C'era una volta l'album

Nielsen SoundScan fotografa il capezzale della vecchia industria musicale: un ulteriore 4.9% del volume di vendita degli album se ne è andato, segno inconfutabile del mercato che cambia. La musica digitale, però, fatica a macinare cifre eguali
Nielsen SoundScan fotografa il capezzale della vecchia industria musicale: un ulteriore 4.9% del volume di vendita degli album se ne è andato, segno inconfutabile del mercato che cambia. La musica digitale, però, fatica a macinare cifre eguali

C’era una volta l’album. I cantanti erano legati a doppio filo dal titolo in uscita: un singolo a fare da apripista, poi l’LP o il più moderno CD. C’erano addirittura i “concept album”, quelli in cui l’autore infondeva tutto un teorema affrontando per ogni brano una sfaccettatura diversa del proprio messaggio. L’informatica, giorno dopo giorno, sta erodendo le basi di questo tipo di distribuzione la quale, ormai, sembra essere destinata a collezionisti e nostalgici. Opere in stile “The Dark Side of the Moon” o “Creuza de ma” oggi probabilmente non avrebbero più ragion d’essere.

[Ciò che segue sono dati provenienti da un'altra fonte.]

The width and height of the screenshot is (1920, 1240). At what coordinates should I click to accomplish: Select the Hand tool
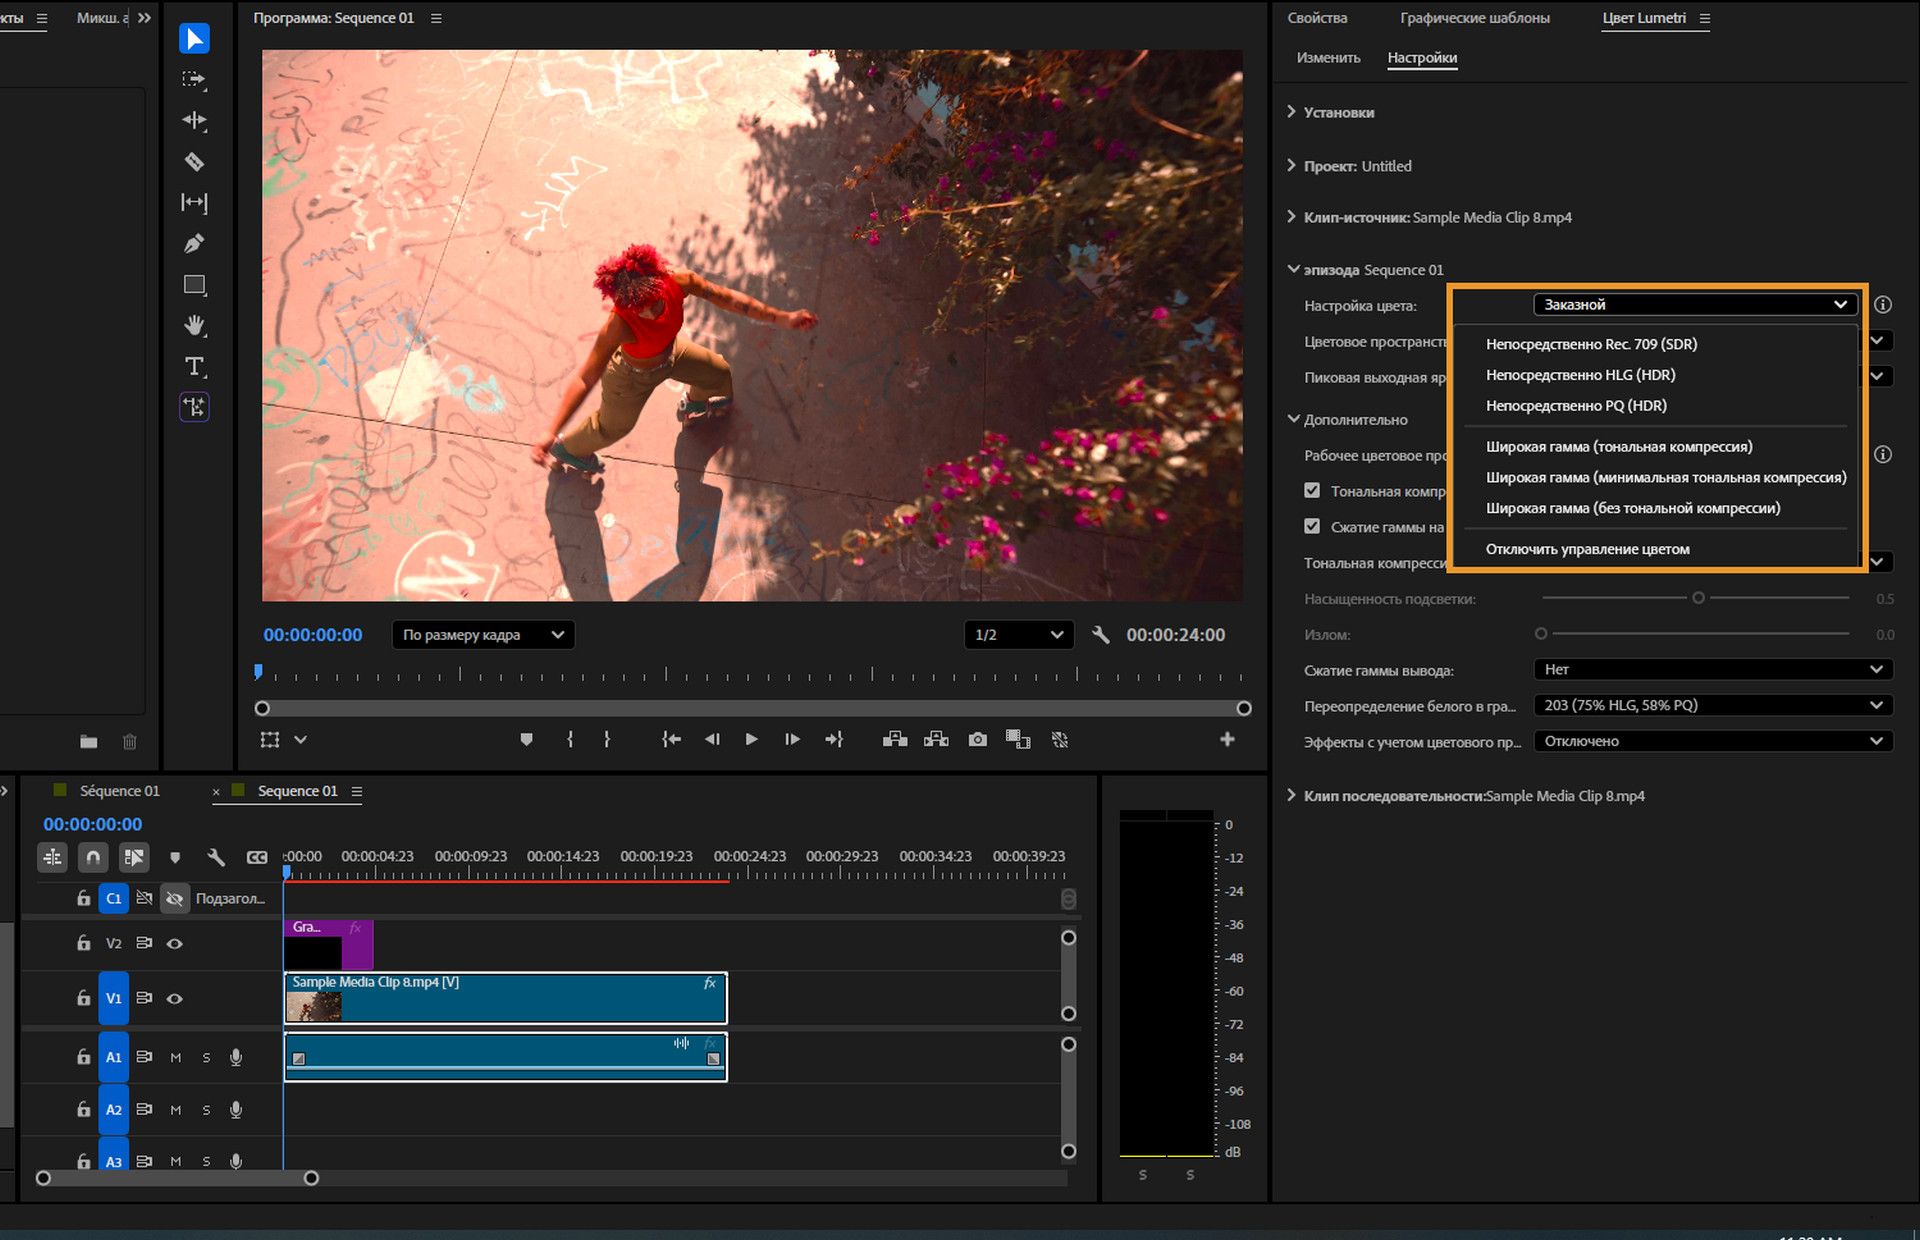tap(194, 325)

I dati provenienti da Nielsen SoundScan parlano chiaro: un ulteriore 4.9% del volume di vendita degli album se ne è andato sotto le pressioni provenienti dall’informatica. Non che l’informatica stessa ne sia colpevole: uno strumento come iTunes ha semplicemente messo in mano all’utenza l’arma con cui uccidere quel poco apprezzato formato. L’utenza non ha atteso troppo per premere sul grilletto.

La musica digitale ha introdotto una grande rivoluzione: i brani possono essere acquistati singolarmente, al di fuori del contesto di un album in cui appena il 10% dei contenuti è apprezzabile ed il resto è pagliericcio per riempire la confezione. L’industria musicale ha abbracciato questa rivoluzione con molte ritrosìe (ora facilmente concepibili), ma con una doppia forte fiducia: in primis v’è il desiderio di andare incontro alla domanda per evitare un controproducente braccio di ferro che scaturisce giocoforza nell’aumento del fenomeno pirata; inoltre v’è il credo nelle opportunità concesse dal mondo digitale, ove la raggiungibilità del cliente è maggiore e dove un nuovo modello di business potrebbe pareggiare se non incrementare i numeri da capogiro da sempre macinati dalle major.

Quest’ultimo atto di fiducia non ha però ancora incontrato per vari motivi i favori del mercato. Richard Greenfield, analista Pali Research, confessa a Reuters: «non solo le vendite di musica digitale per il 2006 hanno deluso le nostre previsioni, ma più preoccupante è stato il rallentamento della crescita nel quarto trimestre […] Siamo preoccupati del fatto che le vendite di musica digitale non riescano a raggiungere il 40% di crescita nel 2007».

La bilancia ha sui propri piatti due dati diversi. Da una parte v’è il calo degli album venduti, dai 619 milioni del 2005 ai 588 milioni del 2006; dall’altra v’è l’aumento della musica digitale, passata da 582 milioni di brani del 2005 a 1.19 miliardi di unità nel 2006 (+65%). Su questo equilibrio si determinerà il futuro del settore, forse. Il condizionale rimane d’obbligo nel momento in cui l’istituto del DRM rimane in discussione, osteggiato da molti e poco amato dagli altri. La transizione in atto, insomma, potrebbe non aver raggiunto già una forma definitiva e la rivoluzione musicale in atto potrebbe avere ancora molte cose nuove da dire.